◆ Task ◆
In the text on the bigwing halfbeak, what share of the halfbeak's diet did the feeding-ecology study find was copepods?

━━ Supplied text ━━

Oxyporhamphus micropterus reproduces throughout the entire year in the open ocean, laying eggs high in the water column that hatch into planktonic larvae. Their eggs are spherical, with many short spines, transparent, have a narrow perivitelline space, have a homogeneous yolk, lack oil globules, and are uniformly distributed during reproduction. The pectoral fins in the larvae are developed, and the mouth opens before the eggs hatch. The eggs tend to be concentrated around seamounts. The larvae that hatch from eggs are planktonic and filter-feed on smaller zooplankton that are <1 mm in size. The larvae grow in length and body weight at proportional rates until they become adults. Their tissue is soft and flexible, providing support to the fish as it grows, helping prevent it from collapsing as its mass increases. With increased weight, the fish becomes more elongate, maintaining their streamlined shape, thus exhibiting isometric growth. The diet of adult O. micropterus is predominantly composed of copepods and amphipods. A study on the feeding ecology of flying fish and relatives showed that 64% of the halfbeak’s diet consisted of copepods and 18.4% of amphipods. This species participates in resource partitioning with other similar species in the tropical epipelagic, with evolved gill rakers that help it feed on specific zooplankton that other ichthyofauna don’t feed on. Resource partitioning has helped the tropical epipelagic increase and maintain a high species diversity.

== Human use ==
Bigwing halfbeaks are primarily caught in pelagic trawl nets and seines, dip nets fitted with lights during the night, and gillnets. Although widely considered not a tremendous commercial fish, halfbeaks are found in local markets. One example of a local market is a halfbeak fishery on the southeast coast of India. In that fishery, the locals use halfbeaks as bait fish when fishing for billfish. They are consumed in many parts of the world, cooked in various ways: fresh, salted, smoked, or dried.

━━━
━━ Data ━━

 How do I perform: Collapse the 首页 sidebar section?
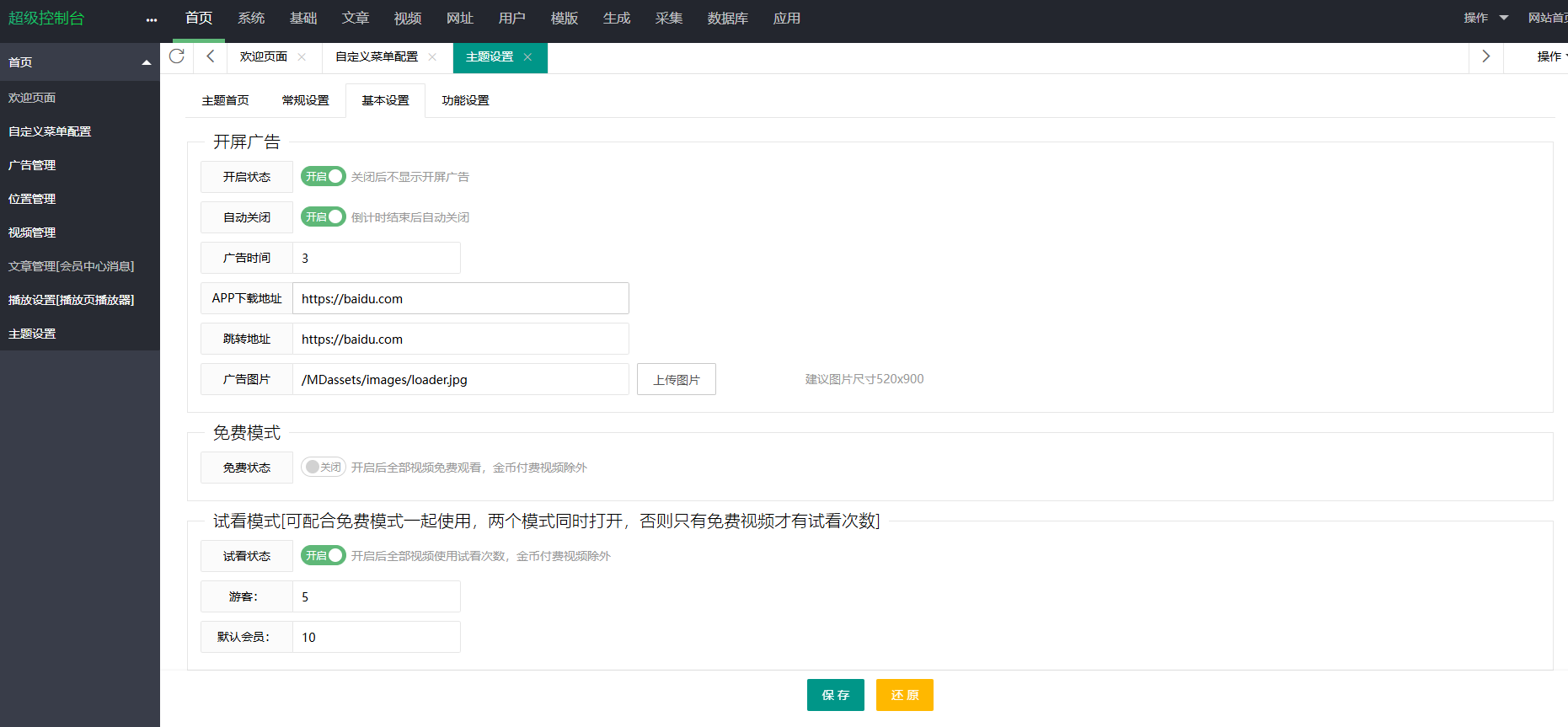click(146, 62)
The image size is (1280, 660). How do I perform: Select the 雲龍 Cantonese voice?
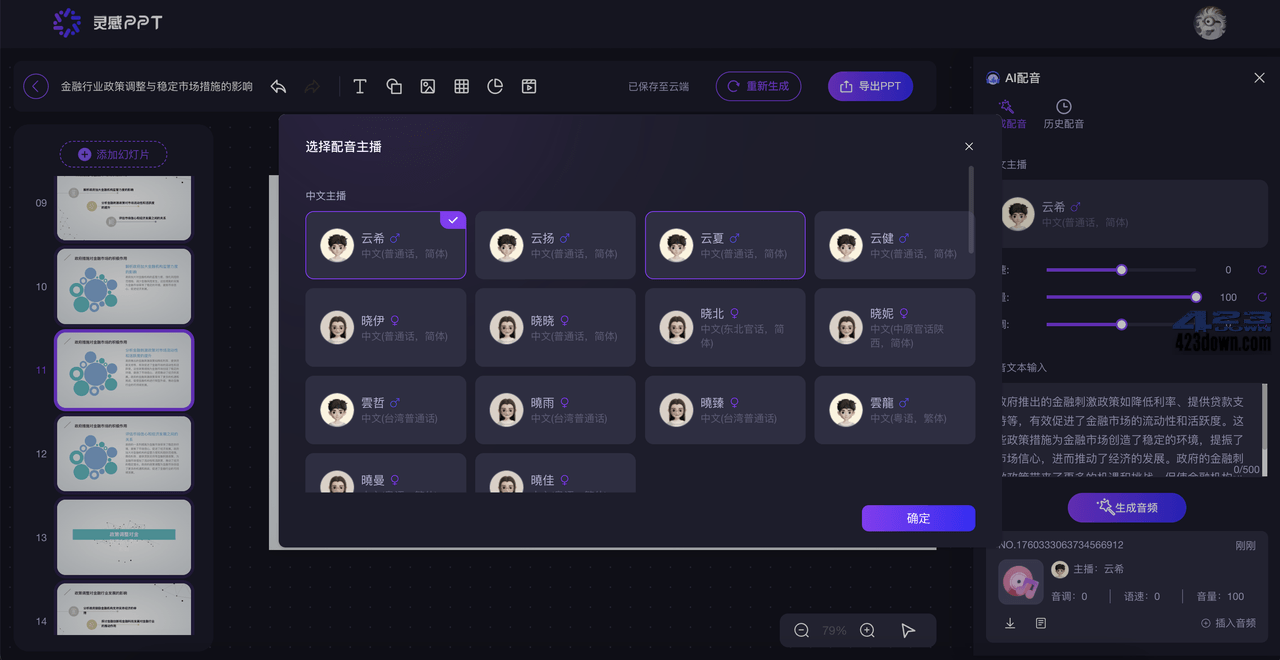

━━━

◆ Completed exercise ◆
64%